SUPPLIED MATERIAL =>
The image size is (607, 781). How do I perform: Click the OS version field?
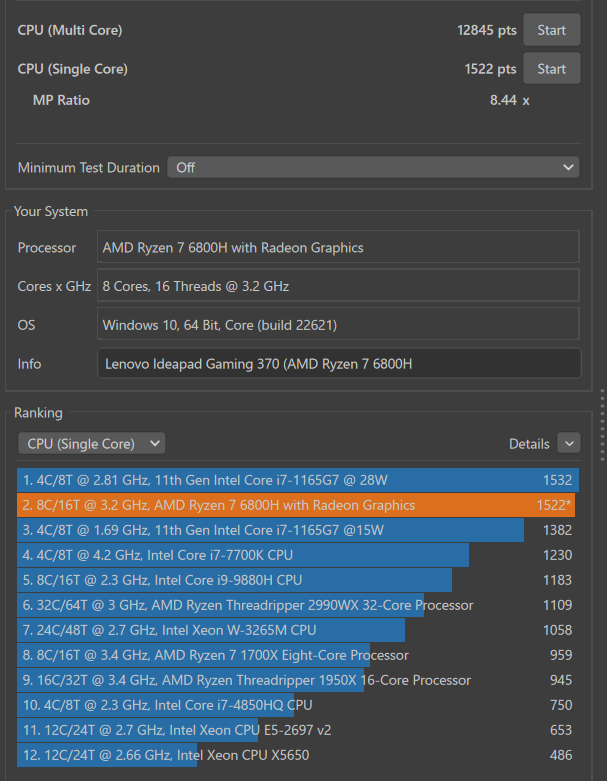338,325
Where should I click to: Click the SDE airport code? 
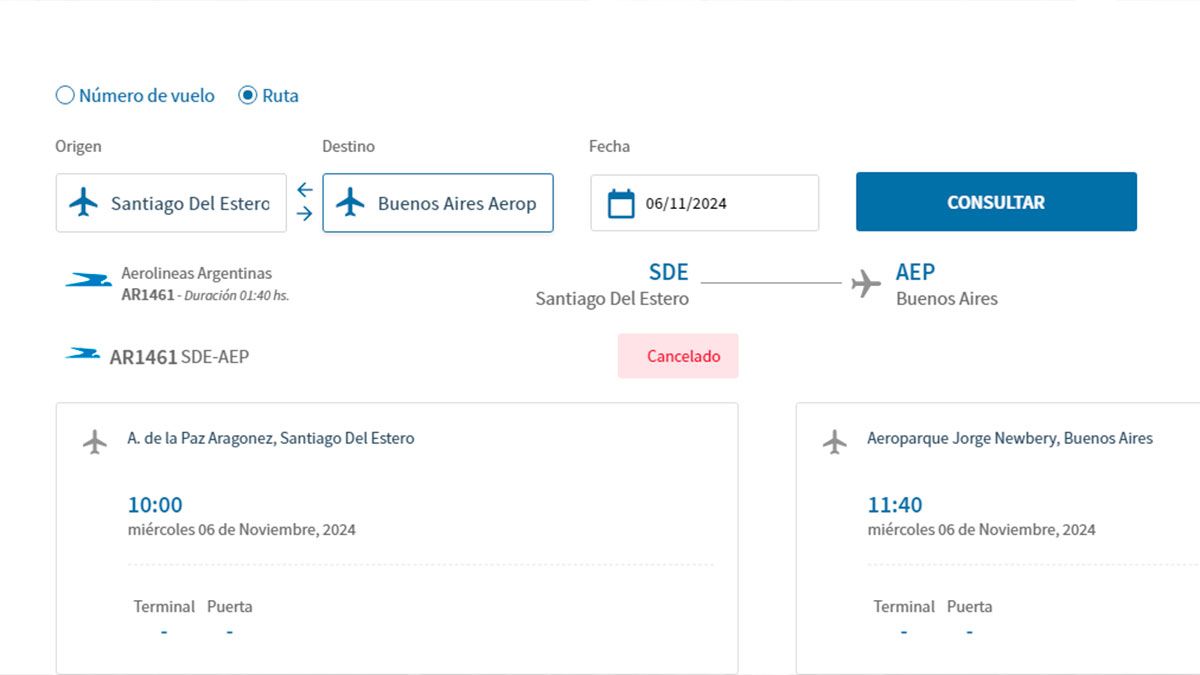point(668,272)
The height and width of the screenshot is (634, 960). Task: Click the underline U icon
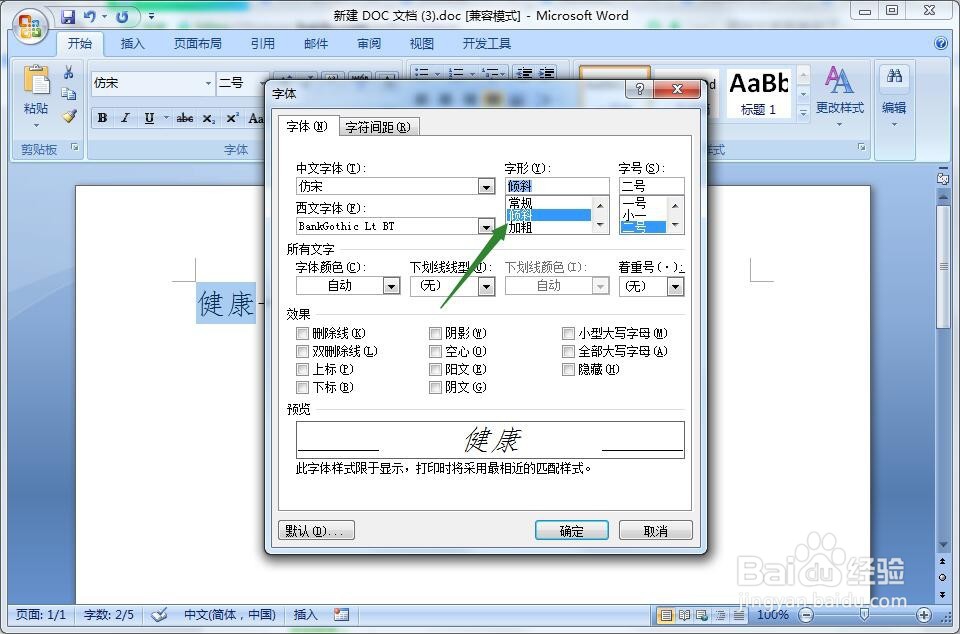click(x=150, y=118)
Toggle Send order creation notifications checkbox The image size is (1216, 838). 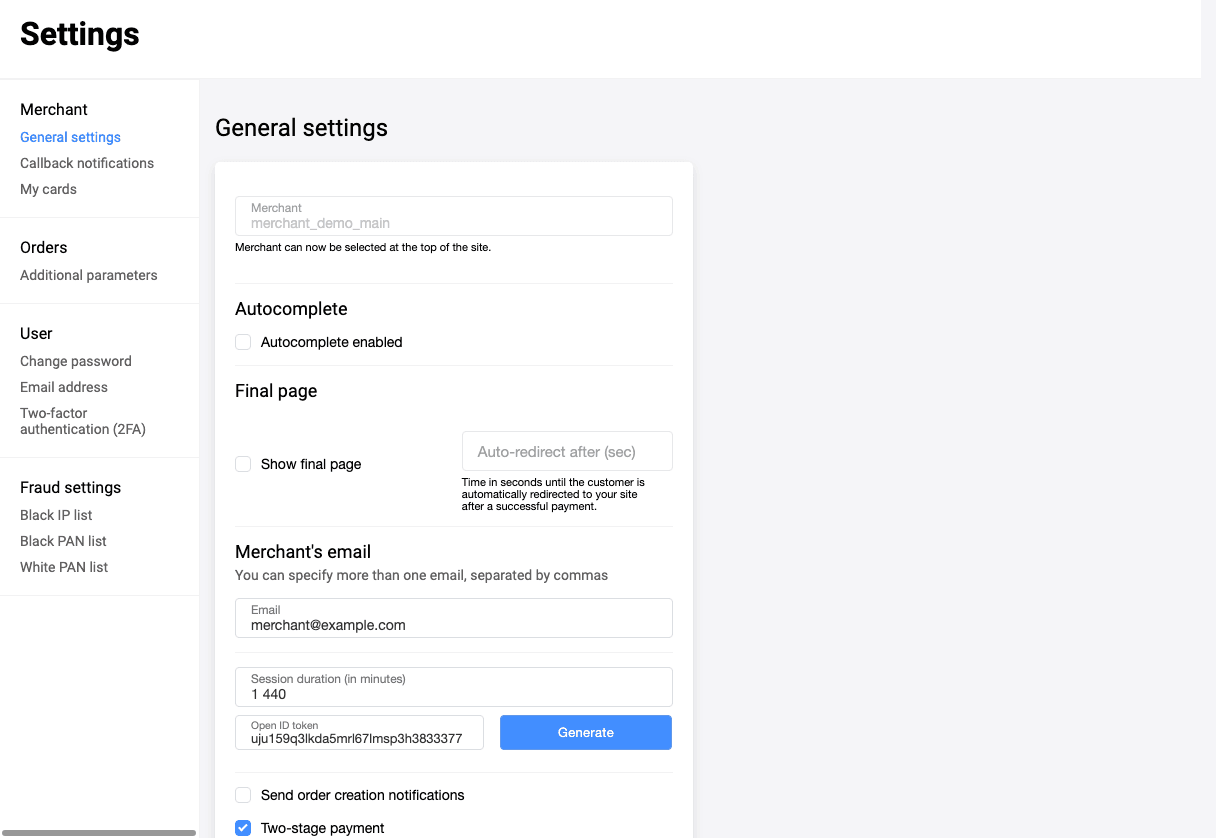[x=243, y=795]

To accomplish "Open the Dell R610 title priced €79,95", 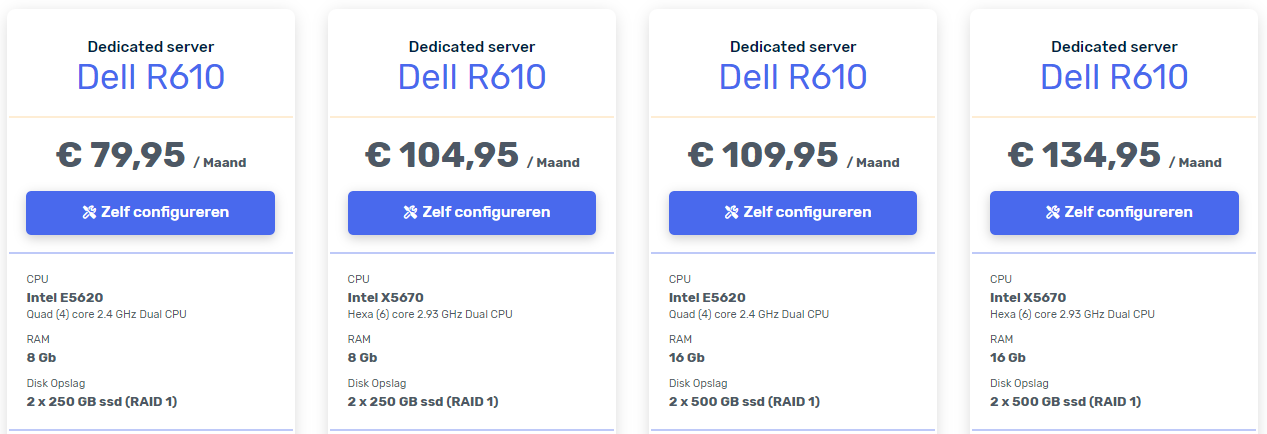I will [150, 77].
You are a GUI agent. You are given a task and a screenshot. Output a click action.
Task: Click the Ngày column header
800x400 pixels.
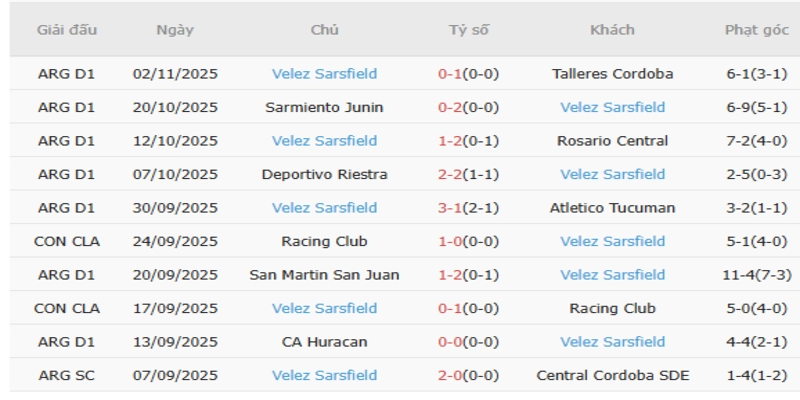point(175,30)
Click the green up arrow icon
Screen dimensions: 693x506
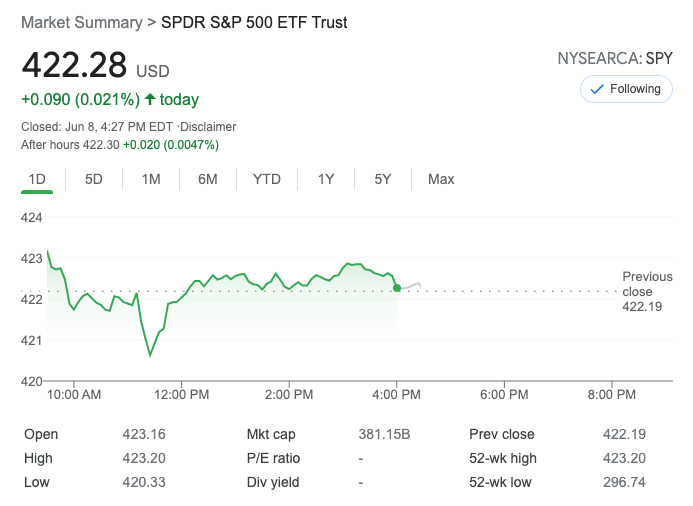coord(150,99)
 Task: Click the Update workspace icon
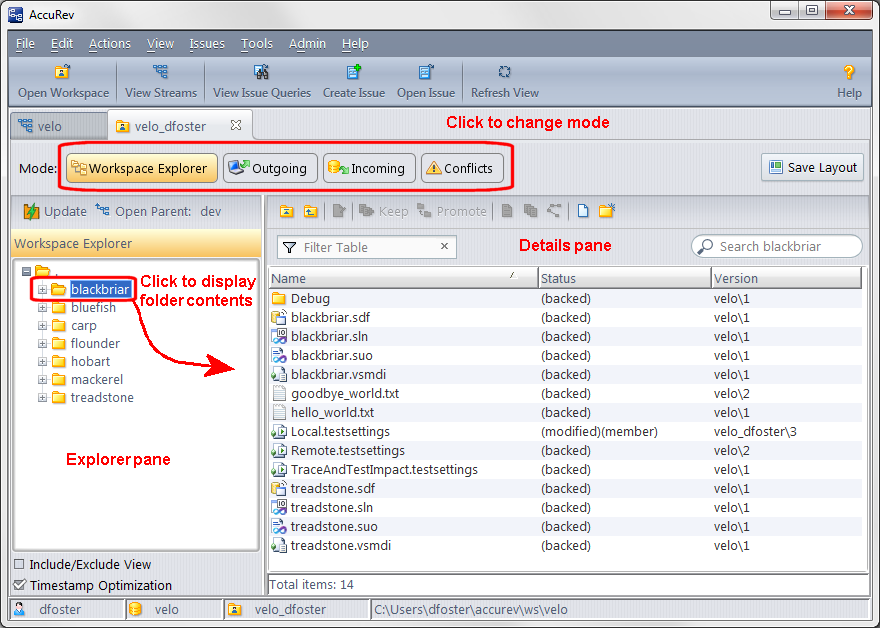pos(31,211)
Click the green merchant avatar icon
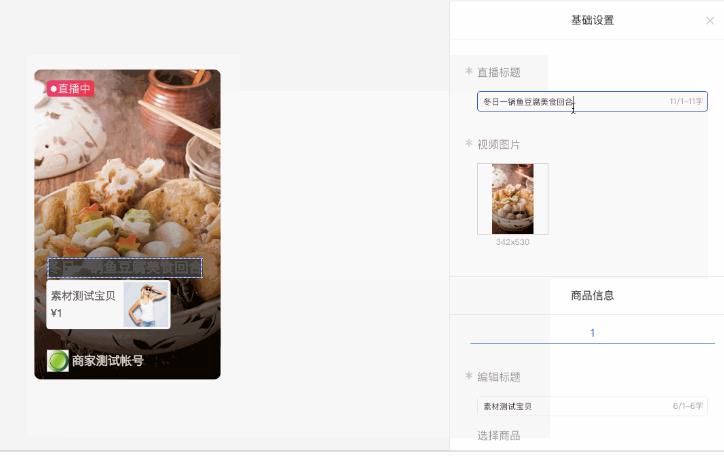This screenshot has height=456, width=724. coord(58,360)
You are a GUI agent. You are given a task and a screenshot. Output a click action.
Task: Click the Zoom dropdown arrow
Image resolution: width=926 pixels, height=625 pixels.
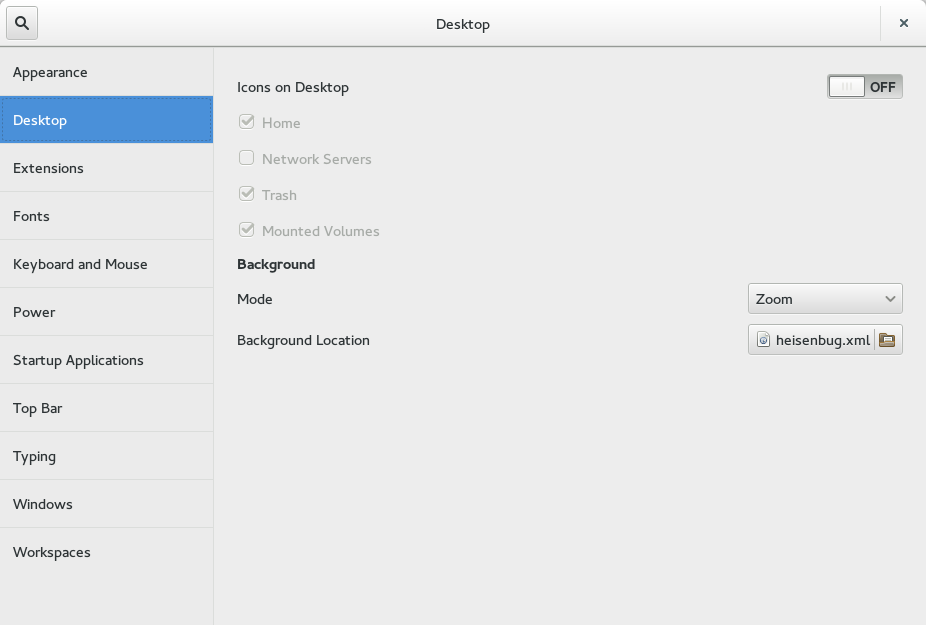tap(890, 299)
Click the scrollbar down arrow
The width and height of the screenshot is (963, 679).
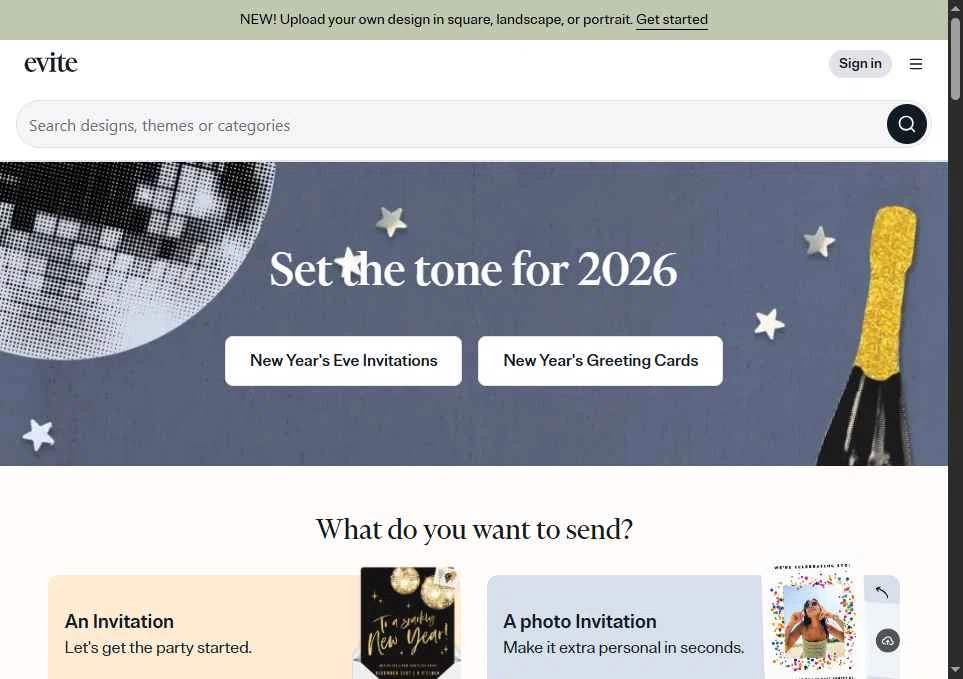click(955, 671)
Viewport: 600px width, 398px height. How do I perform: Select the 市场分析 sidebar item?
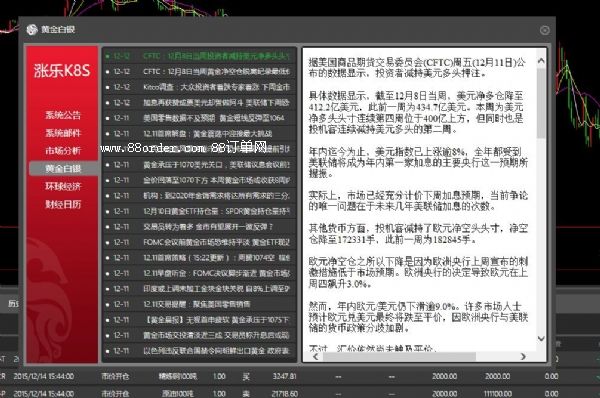click(x=63, y=150)
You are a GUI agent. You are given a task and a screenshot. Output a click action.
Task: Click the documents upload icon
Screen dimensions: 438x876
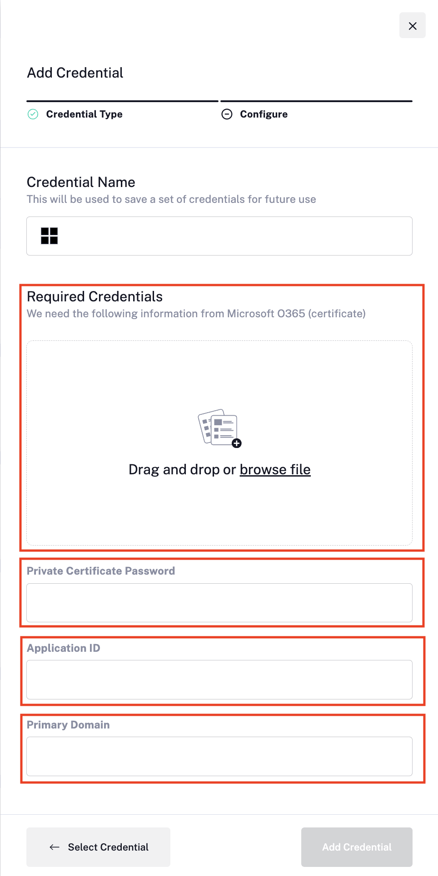point(220,428)
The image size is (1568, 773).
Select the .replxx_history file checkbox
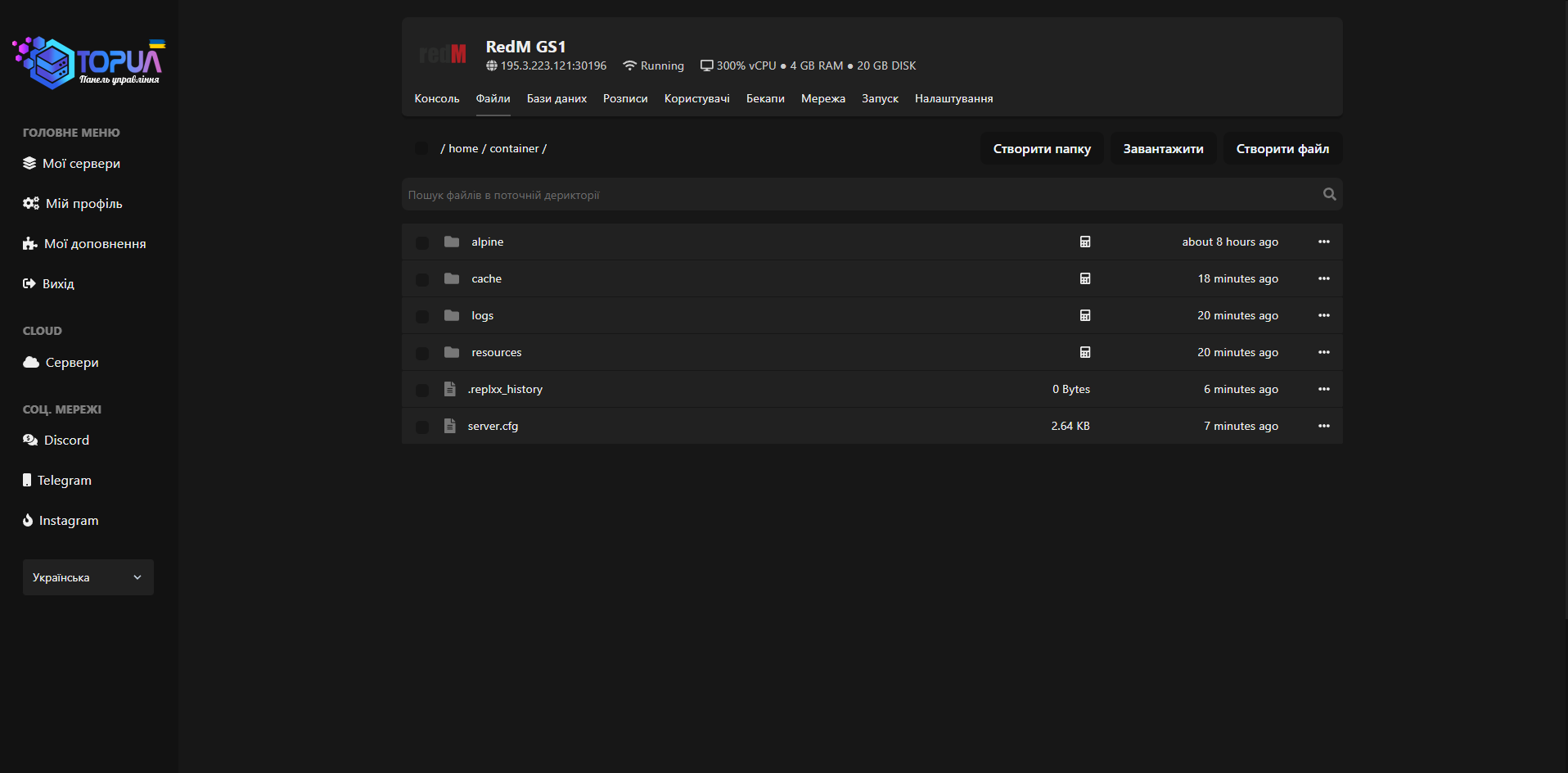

WHAT YOU SHOULD DO =>
Begin with the line that contains "Click the scrollbar down arrow" and copy every line through the end of the listing, exactly as written, both ends included. Pictures are not part of the copy.

WRITTEN RESPONSE =>
Click the scrollbar down arrow
The width and height of the screenshot is (963, 679).
click(955, 671)
Viewport: 600px width, 398px height. How do I perform: Select the 市场分析 sidebar item?
click(x=63, y=150)
You are a GUI agent. You are given a task and a screenshot. Output a click action.
Task: Click the documents upload icon
Screen dimensions: 438x876
point(220,428)
The image size is (1568, 773).
Select the .replxx_history file checkbox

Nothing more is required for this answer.